Your birthday buddy, your dad, feels this loss as deeply as Evie and I do. Each night he tirelessly lucubrates over his memoir of you–(he’ll love the big word, but I probably used it incorrectly)–a shrine to you his third eye’s focus, the ambient sounds of Brian Eno to pacify the intensity of this work. His discipline and determination an honorable expression of his fatherly love. He fills the chasm of your demise with words and sentences that ascend and blossom like morning glory, like the glory we felt the morning you arrived.
I will always remember fondly your first birthday–how is it we never even spent one together!?–at the monastery of Sant Benet de Montserrat in Barcelona, Spain. But I can do this sacred day no justice and prefer to share the beauty of what your dad wrote instead.

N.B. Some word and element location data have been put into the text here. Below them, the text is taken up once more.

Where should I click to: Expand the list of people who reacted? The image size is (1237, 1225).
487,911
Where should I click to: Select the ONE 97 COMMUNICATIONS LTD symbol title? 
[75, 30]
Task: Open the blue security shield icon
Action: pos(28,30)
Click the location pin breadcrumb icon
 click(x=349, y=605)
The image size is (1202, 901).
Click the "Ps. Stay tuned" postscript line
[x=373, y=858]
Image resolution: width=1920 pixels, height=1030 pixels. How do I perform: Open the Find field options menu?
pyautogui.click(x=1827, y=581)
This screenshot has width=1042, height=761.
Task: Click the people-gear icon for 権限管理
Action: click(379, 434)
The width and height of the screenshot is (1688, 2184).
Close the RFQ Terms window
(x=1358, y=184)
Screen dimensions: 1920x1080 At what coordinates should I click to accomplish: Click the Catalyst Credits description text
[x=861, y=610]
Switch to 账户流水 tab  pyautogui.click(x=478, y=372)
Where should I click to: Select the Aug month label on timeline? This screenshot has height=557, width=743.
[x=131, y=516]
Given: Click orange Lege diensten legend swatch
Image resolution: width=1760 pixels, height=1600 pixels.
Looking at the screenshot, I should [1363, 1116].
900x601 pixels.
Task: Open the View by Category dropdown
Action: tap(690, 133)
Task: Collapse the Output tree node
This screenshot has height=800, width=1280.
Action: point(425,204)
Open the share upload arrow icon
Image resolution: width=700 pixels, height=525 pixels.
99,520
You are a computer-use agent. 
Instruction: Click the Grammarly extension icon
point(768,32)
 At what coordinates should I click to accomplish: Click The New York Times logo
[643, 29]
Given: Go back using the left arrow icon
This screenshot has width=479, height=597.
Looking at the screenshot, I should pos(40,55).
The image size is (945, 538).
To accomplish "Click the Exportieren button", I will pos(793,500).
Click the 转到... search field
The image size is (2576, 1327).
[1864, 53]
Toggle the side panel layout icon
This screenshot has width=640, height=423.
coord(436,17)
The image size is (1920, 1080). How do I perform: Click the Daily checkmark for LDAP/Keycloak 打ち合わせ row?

Montserrat steals our hearts more slowly, endearment swelled with every step and gaze around its sprawling crag-embedded grounds. It cuts an otherworldly stance even from afar, the mile-long tram from the mountain base bringing the monastery into ever-grander focus. An April Monday crowd makes for near-solitary walks along the trails surrounding the Abbey of Santa Maria, along which stands a series of modest shrines erected to regard the Virgin Mother, one every fifty or so yards. Beneath each are tiny trinkets or tokens of remembrance, candles melted to nubs and wax cascading off the makeshift altars. We time our hike to coincide with 12:22, the trio of threes marking the day of his death, at which point we’ll visit the closest shrine and honor his first birthday. Many have said the first will be the hardest, a warning we’ve internalized well enough to plan this cross-pond whirlwind. Though no amount of movement or views can fully thin the venom forever coursing forth: the fury we feel that he never knew the sound of people singing solely for him. –Jim Cavan, When You Rise
We will forever know and love you, son, no matter how old we grow and how far from you we feel. Or should we instead trust the old adage, “we will meet again one day?” So that in essence, each passing day brings us not further but closer to you.